Set down exactly the lines in the records below that run from the line with "Bekali Talenta Muda" to the line with "Universitas Pertamina Dorong", inclusive, and nothing more.
****
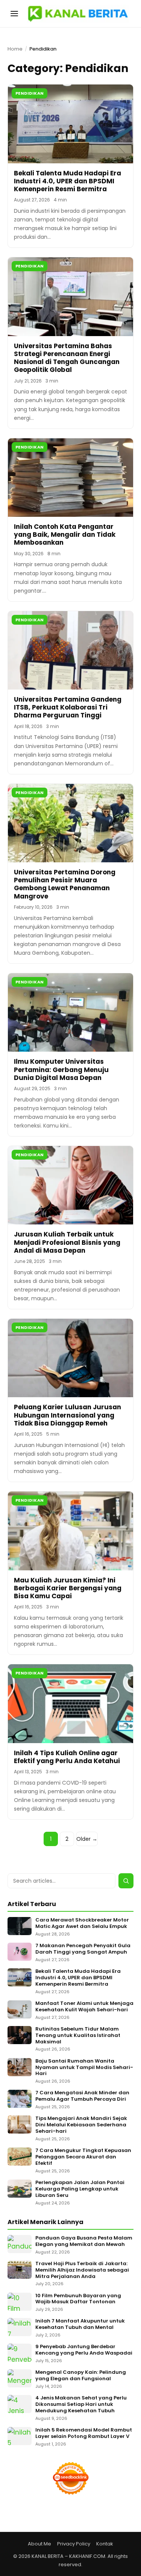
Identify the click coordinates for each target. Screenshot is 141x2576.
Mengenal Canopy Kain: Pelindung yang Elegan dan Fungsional (80, 2375)
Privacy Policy (73, 2543)
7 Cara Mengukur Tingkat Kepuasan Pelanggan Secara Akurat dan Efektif (83, 2157)
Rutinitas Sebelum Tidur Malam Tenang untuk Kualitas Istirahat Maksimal (77, 2035)
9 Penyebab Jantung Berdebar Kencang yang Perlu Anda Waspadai (83, 2350)
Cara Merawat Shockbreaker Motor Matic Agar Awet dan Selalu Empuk (82, 1923)
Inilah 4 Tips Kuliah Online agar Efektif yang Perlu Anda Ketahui (67, 1756)
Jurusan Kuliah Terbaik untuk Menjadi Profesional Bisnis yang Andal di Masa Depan (67, 1242)
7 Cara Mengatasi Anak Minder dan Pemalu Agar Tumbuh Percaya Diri (82, 2096)
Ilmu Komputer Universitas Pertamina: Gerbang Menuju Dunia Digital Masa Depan (61, 1069)
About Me (39, 2543)
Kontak (104, 2543)
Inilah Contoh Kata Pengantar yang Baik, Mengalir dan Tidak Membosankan (64, 534)
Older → (86, 1839)
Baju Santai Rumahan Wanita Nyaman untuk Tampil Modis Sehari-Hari (84, 2067)
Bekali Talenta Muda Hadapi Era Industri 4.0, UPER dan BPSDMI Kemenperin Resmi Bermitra (67, 181)
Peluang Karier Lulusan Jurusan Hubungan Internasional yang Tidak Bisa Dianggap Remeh (67, 1415)
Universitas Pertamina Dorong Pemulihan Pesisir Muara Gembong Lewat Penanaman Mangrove (64, 884)
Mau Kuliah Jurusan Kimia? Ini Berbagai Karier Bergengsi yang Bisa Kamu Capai (67, 1588)
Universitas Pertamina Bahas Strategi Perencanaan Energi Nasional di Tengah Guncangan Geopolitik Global (67, 358)
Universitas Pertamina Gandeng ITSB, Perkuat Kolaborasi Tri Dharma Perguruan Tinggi (67, 707)
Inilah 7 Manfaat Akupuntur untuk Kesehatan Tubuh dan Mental (80, 2324)
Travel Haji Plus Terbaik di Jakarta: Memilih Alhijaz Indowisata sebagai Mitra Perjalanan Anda (82, 2270)
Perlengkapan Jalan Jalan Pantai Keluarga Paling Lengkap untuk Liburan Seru (79, 2189)
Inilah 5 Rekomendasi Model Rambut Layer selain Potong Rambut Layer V (83, 2433)
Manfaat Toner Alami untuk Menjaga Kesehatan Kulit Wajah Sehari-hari (84, 2006)
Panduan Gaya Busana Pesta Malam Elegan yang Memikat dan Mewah (83, 2241)
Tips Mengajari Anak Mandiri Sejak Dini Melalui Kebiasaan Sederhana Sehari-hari (81, 2125)
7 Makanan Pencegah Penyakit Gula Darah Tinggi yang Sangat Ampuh (82, 1949)
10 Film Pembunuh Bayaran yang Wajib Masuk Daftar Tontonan (78, 2299)
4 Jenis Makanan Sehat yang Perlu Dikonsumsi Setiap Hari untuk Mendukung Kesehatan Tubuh (81, 2404)
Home (15, 48)
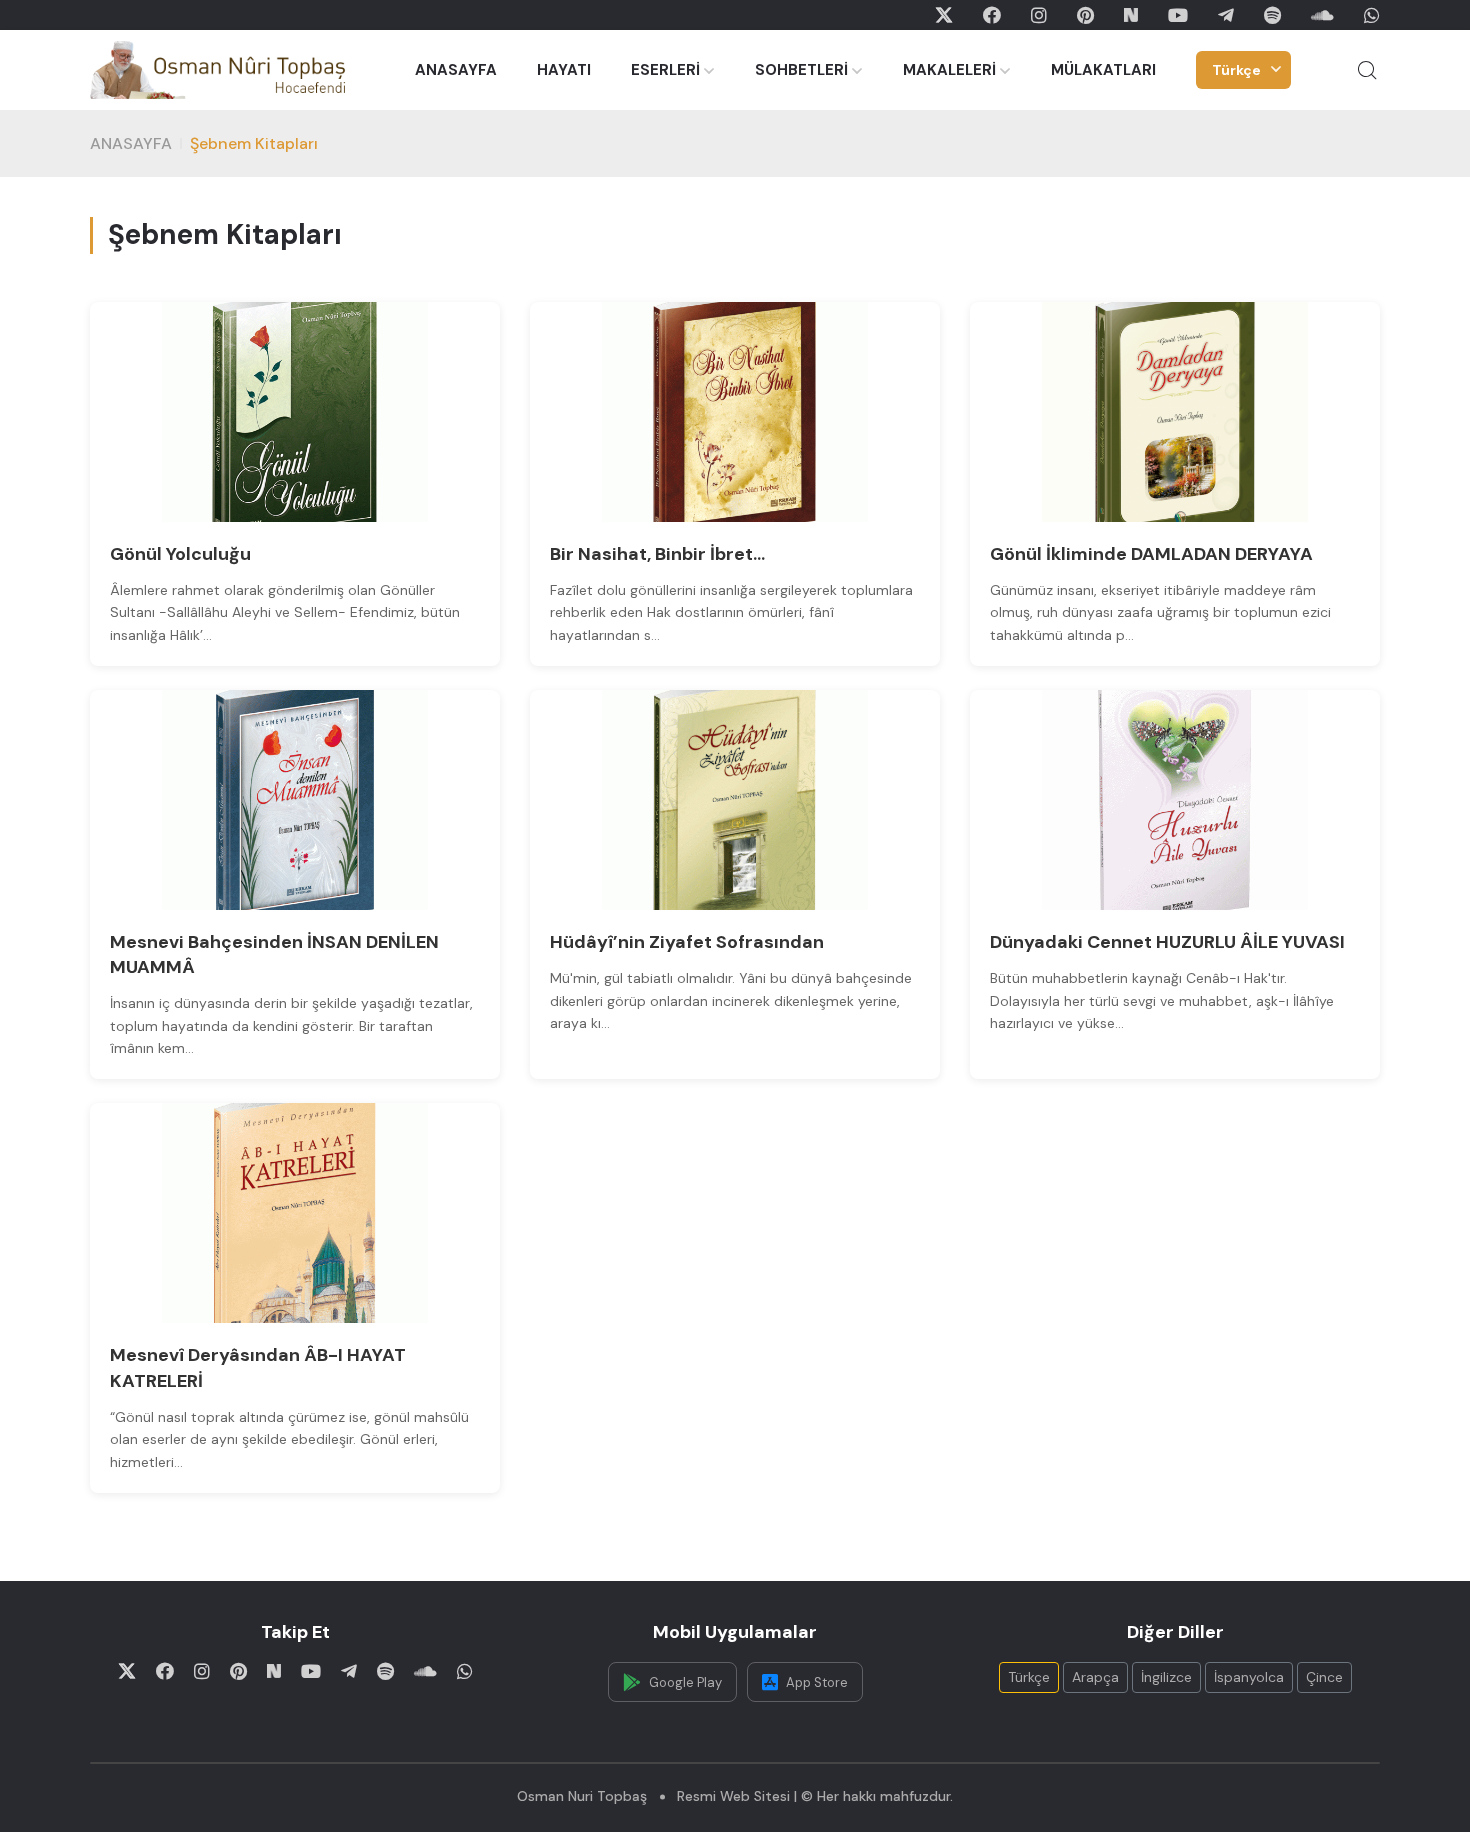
****
**RESULT FOR THIS TASK:**
Bekali Talenta Muda Hadapi Era Industri 4.0, UPER dan BPSDMI Kemenperin Resmi Bermitra (67, 181)
Peluang Karier Lulusan Jurusan Hubungan Internasional yang Tidak Bisa Dianggap Remeh (67, 1415)
Universitas Pertamina Dorong Pemulihan Pesisir Muara Gembong Lewat Penanaman Mangrove (64, 884)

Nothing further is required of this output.